1. In a humidifier having a closed cabinet through which air flows in a path between an air inlet opening and an air outlet opening, reservoir means disposed within the cabinet to contain a supply of water, control means coupled to a source of water and communicating with the reservoir means for supplying water thereto a predetermined depth and support bracket means disposed within the cabinet over the reservoir means, an improved, frameless evaporator positioned in the air path, comprising:

an upper end panel having a predetermined array of apertures and being adaped to slidably engage the support means and to rest thereupon over the reservoir means;

a lower end panel having a corresponding array of apertures;

wick means interwoven through corresponding ones of the apertures in both panels and forming a labyrinth of vertically disposed individual ones of flexible wicks suspending the lower end panel freely immersed within the reservoir means and in spaced, collapsible relation with the upper end panel whereby water is absorbed by the immersed portions of the wicks and is conducted upwardly therealong to be evaporated by the flowing air; and

weight means engaging the lower end panel for maintaining immersion thereof during air flow through the humidifier.

2. An evaporator as claimed in claim 1 wherein at least the immersed panel is fabricated from one of, a dielectric, non-hygroscopic material and stainless steel.

3. An evaporator as claimed in claim 2 wherein the array of apertures in each panel provides a corresponding array of closely spaced wicks each having a uniform length and arranged in staggered rows and columns.

4. An evaporator as claimed in claim 3 wherein the wicks are fabricated from absorbent cotton.

5. An evaporator as claimed in claim 4 further comprising fan means disposed in the outlet opening.
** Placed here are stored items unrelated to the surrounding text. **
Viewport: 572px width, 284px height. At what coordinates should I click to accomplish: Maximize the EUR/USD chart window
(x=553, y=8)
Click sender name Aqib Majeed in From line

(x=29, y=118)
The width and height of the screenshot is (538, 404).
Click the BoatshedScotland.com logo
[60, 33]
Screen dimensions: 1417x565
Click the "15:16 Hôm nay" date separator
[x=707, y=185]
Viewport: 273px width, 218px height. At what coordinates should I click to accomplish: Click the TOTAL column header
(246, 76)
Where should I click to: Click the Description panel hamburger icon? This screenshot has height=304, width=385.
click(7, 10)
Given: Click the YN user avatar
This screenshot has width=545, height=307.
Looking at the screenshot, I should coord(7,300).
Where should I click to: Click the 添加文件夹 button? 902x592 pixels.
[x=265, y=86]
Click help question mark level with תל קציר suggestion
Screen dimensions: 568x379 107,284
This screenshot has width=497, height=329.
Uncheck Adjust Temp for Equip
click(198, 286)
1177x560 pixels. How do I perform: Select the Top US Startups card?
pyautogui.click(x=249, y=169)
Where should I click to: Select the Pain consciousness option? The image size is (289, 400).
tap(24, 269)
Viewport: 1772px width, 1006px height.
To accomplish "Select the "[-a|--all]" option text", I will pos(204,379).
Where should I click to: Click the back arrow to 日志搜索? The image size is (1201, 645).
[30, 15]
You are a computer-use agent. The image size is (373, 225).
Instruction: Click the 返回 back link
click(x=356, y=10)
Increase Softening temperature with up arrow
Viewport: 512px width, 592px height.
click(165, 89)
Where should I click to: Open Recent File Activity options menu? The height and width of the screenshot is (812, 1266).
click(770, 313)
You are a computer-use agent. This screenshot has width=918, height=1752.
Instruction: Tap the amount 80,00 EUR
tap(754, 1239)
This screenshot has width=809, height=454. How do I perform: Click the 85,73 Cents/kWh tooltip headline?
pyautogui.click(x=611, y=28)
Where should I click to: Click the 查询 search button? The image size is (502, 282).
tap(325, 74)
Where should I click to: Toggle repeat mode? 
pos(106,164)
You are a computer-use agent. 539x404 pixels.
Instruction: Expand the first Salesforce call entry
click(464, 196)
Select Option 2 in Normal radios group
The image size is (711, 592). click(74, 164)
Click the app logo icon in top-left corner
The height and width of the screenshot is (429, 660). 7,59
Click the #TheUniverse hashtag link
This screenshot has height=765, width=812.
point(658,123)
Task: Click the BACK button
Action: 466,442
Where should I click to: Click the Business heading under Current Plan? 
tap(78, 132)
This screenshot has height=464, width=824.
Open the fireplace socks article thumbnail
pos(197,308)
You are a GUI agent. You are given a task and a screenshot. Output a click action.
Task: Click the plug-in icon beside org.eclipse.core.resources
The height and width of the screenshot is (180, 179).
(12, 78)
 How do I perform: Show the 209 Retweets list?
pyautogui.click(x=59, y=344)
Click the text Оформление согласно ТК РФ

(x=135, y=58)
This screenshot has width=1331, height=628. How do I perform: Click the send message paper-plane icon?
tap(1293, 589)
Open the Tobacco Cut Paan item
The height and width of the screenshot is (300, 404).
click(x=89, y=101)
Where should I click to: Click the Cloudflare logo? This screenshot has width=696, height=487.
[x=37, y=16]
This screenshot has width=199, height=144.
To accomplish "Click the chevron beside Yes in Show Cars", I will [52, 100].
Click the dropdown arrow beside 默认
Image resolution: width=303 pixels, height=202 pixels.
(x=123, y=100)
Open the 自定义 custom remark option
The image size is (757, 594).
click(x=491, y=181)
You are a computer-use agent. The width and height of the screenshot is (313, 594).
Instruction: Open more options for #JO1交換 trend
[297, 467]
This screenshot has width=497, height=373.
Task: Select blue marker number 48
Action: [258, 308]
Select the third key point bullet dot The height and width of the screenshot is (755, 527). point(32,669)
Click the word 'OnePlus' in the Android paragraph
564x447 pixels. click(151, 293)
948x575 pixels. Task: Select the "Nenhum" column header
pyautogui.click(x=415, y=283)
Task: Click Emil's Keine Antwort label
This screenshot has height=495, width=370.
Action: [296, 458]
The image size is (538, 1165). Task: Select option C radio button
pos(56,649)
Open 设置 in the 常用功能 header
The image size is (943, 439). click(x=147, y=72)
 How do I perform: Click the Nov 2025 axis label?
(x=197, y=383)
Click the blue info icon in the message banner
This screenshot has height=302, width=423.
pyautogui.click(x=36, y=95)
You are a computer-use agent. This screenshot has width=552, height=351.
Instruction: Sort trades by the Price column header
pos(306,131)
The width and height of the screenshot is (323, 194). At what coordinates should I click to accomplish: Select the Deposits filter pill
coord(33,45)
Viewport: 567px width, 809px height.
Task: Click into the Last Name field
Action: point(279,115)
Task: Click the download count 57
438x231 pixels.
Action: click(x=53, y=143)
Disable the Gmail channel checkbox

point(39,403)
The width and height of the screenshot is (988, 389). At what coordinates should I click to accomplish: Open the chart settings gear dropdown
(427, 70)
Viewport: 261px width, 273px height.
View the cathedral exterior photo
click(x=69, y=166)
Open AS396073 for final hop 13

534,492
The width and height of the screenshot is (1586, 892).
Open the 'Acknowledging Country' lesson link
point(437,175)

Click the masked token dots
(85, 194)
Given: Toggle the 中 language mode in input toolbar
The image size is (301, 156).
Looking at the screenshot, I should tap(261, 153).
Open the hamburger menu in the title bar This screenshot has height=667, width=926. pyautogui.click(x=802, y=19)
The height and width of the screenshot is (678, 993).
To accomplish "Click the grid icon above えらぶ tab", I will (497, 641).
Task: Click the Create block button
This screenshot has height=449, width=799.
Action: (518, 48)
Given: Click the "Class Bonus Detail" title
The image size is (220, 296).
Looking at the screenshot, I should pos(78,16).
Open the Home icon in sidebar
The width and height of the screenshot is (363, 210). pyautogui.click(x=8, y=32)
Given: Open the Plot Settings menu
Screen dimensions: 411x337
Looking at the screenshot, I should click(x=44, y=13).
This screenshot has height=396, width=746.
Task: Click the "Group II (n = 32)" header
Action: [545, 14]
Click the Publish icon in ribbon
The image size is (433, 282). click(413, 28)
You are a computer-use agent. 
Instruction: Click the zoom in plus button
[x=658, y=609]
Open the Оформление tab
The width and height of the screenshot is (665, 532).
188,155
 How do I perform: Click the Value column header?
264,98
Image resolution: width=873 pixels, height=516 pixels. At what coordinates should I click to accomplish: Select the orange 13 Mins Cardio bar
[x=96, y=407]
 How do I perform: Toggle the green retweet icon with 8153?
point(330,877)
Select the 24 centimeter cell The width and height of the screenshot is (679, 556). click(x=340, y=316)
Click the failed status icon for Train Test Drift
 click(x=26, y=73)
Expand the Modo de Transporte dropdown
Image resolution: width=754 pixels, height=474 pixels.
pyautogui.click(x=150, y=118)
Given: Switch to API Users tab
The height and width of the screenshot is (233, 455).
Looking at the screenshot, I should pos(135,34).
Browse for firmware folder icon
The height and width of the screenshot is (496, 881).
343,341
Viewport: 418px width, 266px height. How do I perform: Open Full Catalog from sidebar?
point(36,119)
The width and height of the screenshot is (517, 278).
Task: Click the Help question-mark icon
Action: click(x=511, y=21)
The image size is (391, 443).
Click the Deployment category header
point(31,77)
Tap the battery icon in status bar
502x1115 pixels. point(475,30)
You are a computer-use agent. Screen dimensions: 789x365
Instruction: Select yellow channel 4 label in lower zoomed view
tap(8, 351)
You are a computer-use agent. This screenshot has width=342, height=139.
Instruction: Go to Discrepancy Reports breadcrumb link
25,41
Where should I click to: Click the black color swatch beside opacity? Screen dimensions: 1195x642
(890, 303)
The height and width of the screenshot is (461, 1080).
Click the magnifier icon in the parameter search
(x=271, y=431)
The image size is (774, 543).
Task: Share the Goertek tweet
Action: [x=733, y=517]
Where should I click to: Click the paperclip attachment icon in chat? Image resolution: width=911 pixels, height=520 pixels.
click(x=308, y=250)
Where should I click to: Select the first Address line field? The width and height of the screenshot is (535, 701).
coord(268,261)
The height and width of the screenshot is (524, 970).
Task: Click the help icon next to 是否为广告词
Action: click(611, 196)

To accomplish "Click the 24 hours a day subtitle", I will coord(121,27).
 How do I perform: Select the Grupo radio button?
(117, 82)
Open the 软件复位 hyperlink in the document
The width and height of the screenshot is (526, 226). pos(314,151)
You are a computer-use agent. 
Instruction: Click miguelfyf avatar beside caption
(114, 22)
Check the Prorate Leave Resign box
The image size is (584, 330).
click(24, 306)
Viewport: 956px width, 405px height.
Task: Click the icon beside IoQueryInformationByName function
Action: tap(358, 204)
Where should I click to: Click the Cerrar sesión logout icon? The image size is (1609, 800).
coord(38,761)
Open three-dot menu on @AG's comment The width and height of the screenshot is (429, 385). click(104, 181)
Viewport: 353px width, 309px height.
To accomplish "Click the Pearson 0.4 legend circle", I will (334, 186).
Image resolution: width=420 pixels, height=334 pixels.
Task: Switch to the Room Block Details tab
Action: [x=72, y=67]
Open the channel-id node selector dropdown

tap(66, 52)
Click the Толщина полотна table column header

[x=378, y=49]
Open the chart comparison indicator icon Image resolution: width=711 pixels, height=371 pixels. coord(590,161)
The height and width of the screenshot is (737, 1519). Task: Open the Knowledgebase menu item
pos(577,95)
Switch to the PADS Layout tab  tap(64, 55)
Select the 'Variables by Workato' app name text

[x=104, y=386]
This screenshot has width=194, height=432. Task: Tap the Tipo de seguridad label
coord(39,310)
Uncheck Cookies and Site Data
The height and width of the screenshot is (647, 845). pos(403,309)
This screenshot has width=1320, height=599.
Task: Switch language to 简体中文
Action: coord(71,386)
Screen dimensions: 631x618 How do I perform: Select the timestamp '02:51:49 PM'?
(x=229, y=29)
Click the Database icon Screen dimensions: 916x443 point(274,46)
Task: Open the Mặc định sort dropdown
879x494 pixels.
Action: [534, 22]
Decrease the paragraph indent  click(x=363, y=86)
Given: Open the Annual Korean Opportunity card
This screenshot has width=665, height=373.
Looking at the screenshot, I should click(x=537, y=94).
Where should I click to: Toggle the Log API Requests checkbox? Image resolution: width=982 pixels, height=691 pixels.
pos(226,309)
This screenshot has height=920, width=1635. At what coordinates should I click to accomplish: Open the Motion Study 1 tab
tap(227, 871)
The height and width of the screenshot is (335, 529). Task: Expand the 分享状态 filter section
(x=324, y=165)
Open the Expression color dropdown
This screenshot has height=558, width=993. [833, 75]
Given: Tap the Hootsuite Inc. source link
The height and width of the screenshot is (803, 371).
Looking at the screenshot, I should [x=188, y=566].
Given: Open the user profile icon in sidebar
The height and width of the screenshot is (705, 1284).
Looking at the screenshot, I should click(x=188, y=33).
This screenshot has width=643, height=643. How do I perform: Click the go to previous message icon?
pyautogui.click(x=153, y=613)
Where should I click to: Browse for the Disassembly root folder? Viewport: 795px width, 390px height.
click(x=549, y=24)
6. An evaporated as claimed in claim 5 further comprising a screen grid overlying the outlet opening and attached to the cabinet for shielding the fan means.

7. A humidifier having an openably closed cabinet through which air flows in a path between an air inlet opening and an air outlet opening, comprising in combination:

reservoir means for containing a supply of water disposed within the air path;

support bracket means disposed within the cabinet over the reservoir means; and

a frameless evaporator positioned in the air path and comprising:

an upper end panel having a predetermined array of apertures and being adopted to slidably engage the support means and to rest thereupon over the reservoir means;

a lower end panel having a corresponding array of apertures;

wick means interwoven through corresponding ones of the apertures in both panels and forming a labyrinth of vertically disposed individual ones of flexible wicks suspending the lower end panel freely immersed within the reservoir means and in spaced, collapsible relation with the upper end panel whereby water is absorbed by the immersed portions of the wicks and is conducted upwardly therealong to be evaporated by the flowing air; and

weight means engaging the lower end panel for maintaining immersion thereof during air flow through the humidifier.

8. A humidifier as claimed in claim 7 wherein at least the immersed panel is fabricated from one of, a dielectric, non-hygroscopic material and stainless steel.

9. A humidifier as claimed in claim 8 wherein the array of apertures in each panel provides a corresponding array of closely spaced wicks each having a uniform length and arranged in staggered rows and columns.

10. A humidifier as claimed an claim 9 wherein the wicks are fabricated from absorbent cotton.

11. A humidifier as claimed in claim 10 further comprising fan means disposed in the outlet opening.

12. A humidifier as claimed in claim 11 further comprising a screen grid overlying the outlet opening and attached to the cabinet for shielding the fan means.